Donald Hall




The Porcelain Couple

When Jane felt well enough for me to leave her
a whole day, I drove south by the river
to empty my mother's house in Connecticut.
I hurried from room to room, cellar to attic,
looking into a crammed storeroom, then turning
to discover a chest with five full drawers.
I labelled for shipping sofas and chairs,
bedroom sets, and tables; I wrapped figurines
and fancy teacups in paper, preserving 
things she had cherished—and in her last years dreaded
might go for a nickel at a sale on the lawn.
Everywhere I saw shelves and tabletops
covered with glass animals and music boxes.
In closets, decades of finery hung in dead air. 
I swept ashtrays and blouses into plastic sacks,
and the green-gold-dress she wore to Bermuda.
At the last moment I discovered and saved
a cut-glass tumbler, stained red at the top,
Lucy 1905 scripted on the stain.
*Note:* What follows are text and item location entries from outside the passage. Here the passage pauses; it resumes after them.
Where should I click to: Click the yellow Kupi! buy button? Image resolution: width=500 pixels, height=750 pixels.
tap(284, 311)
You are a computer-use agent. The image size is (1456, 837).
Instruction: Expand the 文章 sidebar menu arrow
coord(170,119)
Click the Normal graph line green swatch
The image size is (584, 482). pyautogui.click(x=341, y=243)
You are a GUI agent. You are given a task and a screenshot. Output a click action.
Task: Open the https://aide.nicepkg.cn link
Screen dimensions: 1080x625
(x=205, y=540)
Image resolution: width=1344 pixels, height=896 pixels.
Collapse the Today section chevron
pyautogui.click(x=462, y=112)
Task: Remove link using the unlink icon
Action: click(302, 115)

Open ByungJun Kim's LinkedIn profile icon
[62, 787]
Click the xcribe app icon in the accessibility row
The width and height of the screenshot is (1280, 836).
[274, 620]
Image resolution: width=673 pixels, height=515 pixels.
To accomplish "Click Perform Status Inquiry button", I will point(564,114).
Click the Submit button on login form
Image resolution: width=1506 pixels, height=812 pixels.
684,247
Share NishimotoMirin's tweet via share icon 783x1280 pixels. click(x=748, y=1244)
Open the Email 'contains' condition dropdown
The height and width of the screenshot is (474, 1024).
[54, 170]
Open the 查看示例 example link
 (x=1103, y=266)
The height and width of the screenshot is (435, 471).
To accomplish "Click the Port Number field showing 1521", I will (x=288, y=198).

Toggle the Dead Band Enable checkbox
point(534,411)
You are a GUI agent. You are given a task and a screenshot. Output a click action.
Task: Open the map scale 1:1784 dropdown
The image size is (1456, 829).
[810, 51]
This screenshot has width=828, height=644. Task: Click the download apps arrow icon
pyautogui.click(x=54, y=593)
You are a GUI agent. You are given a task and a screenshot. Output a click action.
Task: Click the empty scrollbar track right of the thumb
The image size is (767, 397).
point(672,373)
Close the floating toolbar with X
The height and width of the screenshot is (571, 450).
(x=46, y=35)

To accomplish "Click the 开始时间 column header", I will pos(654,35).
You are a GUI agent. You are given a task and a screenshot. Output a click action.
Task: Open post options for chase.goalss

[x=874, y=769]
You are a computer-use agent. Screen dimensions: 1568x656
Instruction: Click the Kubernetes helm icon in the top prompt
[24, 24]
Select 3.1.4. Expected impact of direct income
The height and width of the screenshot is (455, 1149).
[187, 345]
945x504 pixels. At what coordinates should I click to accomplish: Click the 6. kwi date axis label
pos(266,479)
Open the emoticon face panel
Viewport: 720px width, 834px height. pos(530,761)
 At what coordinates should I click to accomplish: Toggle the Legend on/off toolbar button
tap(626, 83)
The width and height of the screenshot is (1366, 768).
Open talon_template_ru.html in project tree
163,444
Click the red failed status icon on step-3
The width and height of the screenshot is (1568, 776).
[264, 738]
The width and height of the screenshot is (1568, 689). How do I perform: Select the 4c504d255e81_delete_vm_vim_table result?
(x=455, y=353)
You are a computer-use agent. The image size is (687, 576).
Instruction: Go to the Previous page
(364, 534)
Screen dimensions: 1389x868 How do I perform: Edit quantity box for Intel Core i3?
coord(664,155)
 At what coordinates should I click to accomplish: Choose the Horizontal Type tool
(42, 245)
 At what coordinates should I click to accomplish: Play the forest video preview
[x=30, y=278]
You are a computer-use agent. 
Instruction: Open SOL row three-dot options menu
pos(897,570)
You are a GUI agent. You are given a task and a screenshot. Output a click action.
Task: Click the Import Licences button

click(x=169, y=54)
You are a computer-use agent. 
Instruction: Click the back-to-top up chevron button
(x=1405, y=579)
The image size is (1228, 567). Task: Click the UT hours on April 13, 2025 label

In the garage
I piled bags for the dump, then drove four hours
north with my hands tight on the steering wheel,
drank a beer looking through the day’s mail,
and pitched into bed with Jane who slept fitfully.
When I woke, I rose as if from a drunken sleep
after looting a city and burning its temples.
All day, while I ate lunch or counted out pills,
I noticed the objects of our twenty years:
a blue vase, a candelabrum Jane carried on her lap
from the Baja, and the small porcelain box
from France I found under the tree one Christmas
where a couple in relief stretch out asleep,
like a catafalque, on the pastel double bed
of the box’s top, both wearing pretty nightcaps.